Exercise details: Copy the listing, starting at the line that has "The height and" and ending after the line that has "zoom in is located at coordinates (314, 671).". Put "image" in place of "screenshot" and leave everything else unchanged.

## Start Data rows

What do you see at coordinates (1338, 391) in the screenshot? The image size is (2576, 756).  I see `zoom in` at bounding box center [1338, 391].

## End Data rows
## Start Data rows

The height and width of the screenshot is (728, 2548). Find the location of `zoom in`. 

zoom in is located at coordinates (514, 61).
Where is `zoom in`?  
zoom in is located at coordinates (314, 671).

## End Data rows

Reply to the exercise:
The height and width of the image is (728, 2548). Find the location of `zoom in`. 

zoom in is located at coordinates (514, 61).
Where is `zoom in`?  
zoom in is located at coordinates (314, 671).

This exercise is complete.